El premio es una final que parece escrita por el destino: choque generacional, historia contra presente, leyenda contra número uno. Dos caminos muy distintos que terminaron cruzándose en el último partido del torneo.
Djokovic, el león que nunca se rinde
Novak Djokovic volvió a demostrar que la edad no es un límite cuando la cabeza compite al máximo nivel. El serbio resistió las embestidas del campeón defensor, Jannik Sinner, y lo derrotó en cinco sets, 3-6, 6-3, 4-6, 6-4 y 6-4 tras más de cuatro horas de desgaste físico y emocional. Fue un duelo de resistencia pura, de esos que se deciden por carácter.

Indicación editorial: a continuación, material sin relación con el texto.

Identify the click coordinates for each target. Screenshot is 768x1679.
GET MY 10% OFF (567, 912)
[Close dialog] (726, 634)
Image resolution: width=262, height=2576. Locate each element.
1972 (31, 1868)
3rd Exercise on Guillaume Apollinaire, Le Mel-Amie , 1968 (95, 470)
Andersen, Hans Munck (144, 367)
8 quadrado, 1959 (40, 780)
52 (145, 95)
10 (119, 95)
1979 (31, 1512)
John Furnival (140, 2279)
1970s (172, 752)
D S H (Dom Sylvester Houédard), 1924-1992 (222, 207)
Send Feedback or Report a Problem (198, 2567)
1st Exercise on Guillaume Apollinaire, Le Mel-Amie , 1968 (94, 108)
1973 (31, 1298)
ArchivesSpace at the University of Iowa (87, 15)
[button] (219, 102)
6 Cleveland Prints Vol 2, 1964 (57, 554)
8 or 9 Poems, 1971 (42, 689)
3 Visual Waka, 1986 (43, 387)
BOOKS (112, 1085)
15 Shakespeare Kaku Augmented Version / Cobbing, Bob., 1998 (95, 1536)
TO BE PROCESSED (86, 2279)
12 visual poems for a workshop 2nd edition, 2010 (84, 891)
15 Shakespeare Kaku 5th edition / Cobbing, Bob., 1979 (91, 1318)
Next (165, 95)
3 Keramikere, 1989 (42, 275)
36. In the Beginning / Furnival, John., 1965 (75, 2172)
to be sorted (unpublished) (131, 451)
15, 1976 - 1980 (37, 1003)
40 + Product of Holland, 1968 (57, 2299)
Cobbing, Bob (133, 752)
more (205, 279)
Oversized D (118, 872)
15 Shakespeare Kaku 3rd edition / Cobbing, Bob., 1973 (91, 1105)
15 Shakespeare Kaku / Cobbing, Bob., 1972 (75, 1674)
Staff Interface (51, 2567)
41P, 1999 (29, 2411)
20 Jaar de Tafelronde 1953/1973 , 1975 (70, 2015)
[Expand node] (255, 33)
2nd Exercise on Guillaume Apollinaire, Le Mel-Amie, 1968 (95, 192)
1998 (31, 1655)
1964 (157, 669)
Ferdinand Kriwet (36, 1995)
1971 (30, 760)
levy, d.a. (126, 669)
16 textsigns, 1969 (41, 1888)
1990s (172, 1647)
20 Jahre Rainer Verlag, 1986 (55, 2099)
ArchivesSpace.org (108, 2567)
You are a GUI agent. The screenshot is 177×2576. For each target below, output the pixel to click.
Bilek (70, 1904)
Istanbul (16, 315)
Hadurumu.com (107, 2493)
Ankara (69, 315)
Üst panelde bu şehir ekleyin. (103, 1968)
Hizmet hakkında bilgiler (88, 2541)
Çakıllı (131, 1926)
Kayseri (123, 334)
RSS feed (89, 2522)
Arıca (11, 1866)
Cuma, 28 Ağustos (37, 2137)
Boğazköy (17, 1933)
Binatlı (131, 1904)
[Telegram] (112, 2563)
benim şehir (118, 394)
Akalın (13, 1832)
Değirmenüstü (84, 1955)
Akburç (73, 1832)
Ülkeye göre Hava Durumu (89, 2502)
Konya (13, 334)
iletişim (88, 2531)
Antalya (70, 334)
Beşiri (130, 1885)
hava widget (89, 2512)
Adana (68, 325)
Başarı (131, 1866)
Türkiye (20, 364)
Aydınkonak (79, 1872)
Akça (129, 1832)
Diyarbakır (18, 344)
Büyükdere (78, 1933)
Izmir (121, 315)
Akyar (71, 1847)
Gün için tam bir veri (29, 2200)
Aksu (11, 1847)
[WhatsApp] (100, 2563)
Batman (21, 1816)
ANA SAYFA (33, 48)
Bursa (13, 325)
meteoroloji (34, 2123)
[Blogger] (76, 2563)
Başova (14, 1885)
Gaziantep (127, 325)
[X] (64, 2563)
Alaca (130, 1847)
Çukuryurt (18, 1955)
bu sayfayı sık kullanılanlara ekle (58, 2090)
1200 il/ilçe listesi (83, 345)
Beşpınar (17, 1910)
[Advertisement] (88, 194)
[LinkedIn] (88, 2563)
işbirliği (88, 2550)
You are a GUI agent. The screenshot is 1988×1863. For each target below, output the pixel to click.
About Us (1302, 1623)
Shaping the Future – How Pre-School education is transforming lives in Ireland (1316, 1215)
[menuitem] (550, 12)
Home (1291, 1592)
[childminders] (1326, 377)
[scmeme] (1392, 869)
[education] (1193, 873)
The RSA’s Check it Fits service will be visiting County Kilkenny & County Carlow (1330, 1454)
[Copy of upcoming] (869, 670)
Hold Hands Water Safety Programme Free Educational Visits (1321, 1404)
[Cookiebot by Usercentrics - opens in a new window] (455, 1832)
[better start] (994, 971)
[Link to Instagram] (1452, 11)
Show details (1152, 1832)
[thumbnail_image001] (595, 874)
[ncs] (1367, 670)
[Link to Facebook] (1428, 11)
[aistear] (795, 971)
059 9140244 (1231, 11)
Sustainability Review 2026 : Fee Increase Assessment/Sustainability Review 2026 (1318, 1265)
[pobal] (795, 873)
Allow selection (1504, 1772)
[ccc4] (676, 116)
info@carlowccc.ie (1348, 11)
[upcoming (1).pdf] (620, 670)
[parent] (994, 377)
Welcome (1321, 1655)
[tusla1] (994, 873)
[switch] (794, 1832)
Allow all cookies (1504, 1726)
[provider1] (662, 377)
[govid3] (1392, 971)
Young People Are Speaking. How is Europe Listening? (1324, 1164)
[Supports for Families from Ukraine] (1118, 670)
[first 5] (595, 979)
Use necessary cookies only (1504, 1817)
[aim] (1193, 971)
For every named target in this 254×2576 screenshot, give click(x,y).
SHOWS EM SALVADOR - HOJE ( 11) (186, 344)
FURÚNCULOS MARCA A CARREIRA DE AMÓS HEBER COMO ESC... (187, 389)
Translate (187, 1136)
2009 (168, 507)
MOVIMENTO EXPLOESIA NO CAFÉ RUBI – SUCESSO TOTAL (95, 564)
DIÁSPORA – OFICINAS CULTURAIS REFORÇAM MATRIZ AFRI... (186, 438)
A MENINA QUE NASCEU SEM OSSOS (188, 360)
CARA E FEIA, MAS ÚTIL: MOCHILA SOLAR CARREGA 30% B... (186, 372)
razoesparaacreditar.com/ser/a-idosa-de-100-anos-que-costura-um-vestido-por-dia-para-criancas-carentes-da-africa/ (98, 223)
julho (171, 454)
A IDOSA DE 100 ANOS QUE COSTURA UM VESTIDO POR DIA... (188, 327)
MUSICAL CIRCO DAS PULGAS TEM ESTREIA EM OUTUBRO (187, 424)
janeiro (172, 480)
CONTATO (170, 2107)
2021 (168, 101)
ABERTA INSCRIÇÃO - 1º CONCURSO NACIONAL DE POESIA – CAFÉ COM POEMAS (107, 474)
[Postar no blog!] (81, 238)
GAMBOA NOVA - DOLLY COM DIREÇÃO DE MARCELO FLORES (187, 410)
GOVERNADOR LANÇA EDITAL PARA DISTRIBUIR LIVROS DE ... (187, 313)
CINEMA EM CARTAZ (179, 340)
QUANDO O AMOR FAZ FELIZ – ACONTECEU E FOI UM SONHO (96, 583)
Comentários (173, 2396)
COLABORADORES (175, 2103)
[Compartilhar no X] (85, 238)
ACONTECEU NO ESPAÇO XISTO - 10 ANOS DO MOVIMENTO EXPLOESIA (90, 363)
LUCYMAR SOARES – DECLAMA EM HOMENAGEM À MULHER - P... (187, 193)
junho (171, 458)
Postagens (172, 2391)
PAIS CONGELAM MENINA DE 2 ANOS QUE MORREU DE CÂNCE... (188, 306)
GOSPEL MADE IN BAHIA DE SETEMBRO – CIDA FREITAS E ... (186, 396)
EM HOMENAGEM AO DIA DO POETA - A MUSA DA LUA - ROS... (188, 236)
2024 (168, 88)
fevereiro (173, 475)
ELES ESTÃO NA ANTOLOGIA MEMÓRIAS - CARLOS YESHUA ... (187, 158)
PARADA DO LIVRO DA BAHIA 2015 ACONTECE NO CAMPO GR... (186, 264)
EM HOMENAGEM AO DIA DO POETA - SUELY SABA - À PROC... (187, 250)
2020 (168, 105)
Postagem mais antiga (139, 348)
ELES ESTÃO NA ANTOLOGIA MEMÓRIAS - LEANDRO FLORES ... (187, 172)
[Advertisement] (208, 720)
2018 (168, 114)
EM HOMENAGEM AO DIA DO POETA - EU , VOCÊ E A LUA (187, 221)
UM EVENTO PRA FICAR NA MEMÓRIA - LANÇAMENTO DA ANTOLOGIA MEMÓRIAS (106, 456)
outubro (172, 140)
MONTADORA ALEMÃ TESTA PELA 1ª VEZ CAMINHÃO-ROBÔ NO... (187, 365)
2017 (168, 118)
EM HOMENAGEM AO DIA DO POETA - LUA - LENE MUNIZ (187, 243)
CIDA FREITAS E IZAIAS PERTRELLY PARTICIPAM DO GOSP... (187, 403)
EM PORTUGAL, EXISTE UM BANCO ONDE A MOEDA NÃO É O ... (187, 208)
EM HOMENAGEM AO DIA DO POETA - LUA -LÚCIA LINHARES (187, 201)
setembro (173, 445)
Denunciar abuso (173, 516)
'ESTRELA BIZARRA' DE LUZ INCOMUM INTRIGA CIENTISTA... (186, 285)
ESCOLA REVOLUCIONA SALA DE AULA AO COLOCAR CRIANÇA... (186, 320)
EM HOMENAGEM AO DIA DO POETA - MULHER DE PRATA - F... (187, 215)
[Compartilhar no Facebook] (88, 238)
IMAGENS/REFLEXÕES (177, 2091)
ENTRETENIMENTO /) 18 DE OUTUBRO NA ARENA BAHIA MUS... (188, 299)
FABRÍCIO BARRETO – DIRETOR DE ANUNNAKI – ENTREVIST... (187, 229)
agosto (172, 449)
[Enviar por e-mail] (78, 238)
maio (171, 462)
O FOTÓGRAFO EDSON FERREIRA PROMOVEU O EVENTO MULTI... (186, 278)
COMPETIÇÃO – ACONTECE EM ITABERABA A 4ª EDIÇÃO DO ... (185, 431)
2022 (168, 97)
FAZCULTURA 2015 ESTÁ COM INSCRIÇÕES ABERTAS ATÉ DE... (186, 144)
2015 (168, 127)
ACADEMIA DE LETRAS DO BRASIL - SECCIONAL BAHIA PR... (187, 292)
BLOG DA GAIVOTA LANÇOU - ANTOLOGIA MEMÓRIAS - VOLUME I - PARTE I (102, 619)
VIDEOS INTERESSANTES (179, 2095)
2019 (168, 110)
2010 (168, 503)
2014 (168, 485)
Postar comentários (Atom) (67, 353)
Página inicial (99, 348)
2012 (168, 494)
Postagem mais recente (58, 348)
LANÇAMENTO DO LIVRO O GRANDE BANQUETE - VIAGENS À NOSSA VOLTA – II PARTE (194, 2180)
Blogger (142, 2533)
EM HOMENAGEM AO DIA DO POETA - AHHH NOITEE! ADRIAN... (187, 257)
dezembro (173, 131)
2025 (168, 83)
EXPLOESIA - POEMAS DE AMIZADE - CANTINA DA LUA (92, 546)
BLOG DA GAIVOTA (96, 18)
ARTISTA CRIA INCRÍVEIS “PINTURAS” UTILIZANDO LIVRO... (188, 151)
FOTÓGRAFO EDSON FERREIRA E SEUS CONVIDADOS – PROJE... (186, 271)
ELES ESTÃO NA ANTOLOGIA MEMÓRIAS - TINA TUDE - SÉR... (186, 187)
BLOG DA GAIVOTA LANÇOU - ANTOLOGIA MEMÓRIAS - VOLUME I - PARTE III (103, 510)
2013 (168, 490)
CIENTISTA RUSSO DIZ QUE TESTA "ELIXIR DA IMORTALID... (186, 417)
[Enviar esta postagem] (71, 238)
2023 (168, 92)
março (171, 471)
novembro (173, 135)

Con 38 años, el balcánico firmó otra página histórica: disputará su undécima final del Abierto de Australia y se convirtió en el segundo jugador de la Era Abierta en alcanzar una final individual con esa edad o más. Además, rompió una racha adversa ante el italiano, contra quien había perdido sus últimos cinco enfrentamientos, y ahora irá por su título 25 de Grand Slam.
Alcaraz sobrevive a una maratón imposible
Si lo de Djokovic fue resistencia, lo de Carlos Alcaraz fue supervivencia. El español necesitó cinco horas y 26 minutos para tumbar a Alexander Zverev en la semifinal más larga en la historia del torneo. Ganó 6-4, 7-6(5), 6-7(3), 6-7(4) y 7-5 en un partido que estuvo a punto de escapársele varias veces.
El número uno del mundo pasó de dominar con autoridad a luchar contra calambres, molestias físicas e incluso mareos. Llegó a estar a dos puntos del triunfo en tres sets, luego vio cómo su rival sacaba para ganar en el quinto, y cuando parecía acabado, resurgió. Con pura voluntad y talento, remontó en el momento decisivo y selló su primera final en Australia, convirtiéndose además en el jugador más joven en alcanzar las cuatro finales de Grand Slam.
Djokovic aporta experiencia, historia y nervios de acero; Alcaraz, potencia, juventud y hambre de época. El domingo, Melbourne tendrá un duelo generacional de alto voltaje: la leyenda que quiere agrandar su legado contra el presente que busca adueñarse del futuro. Una final que promete ser otra batalla inolvidable.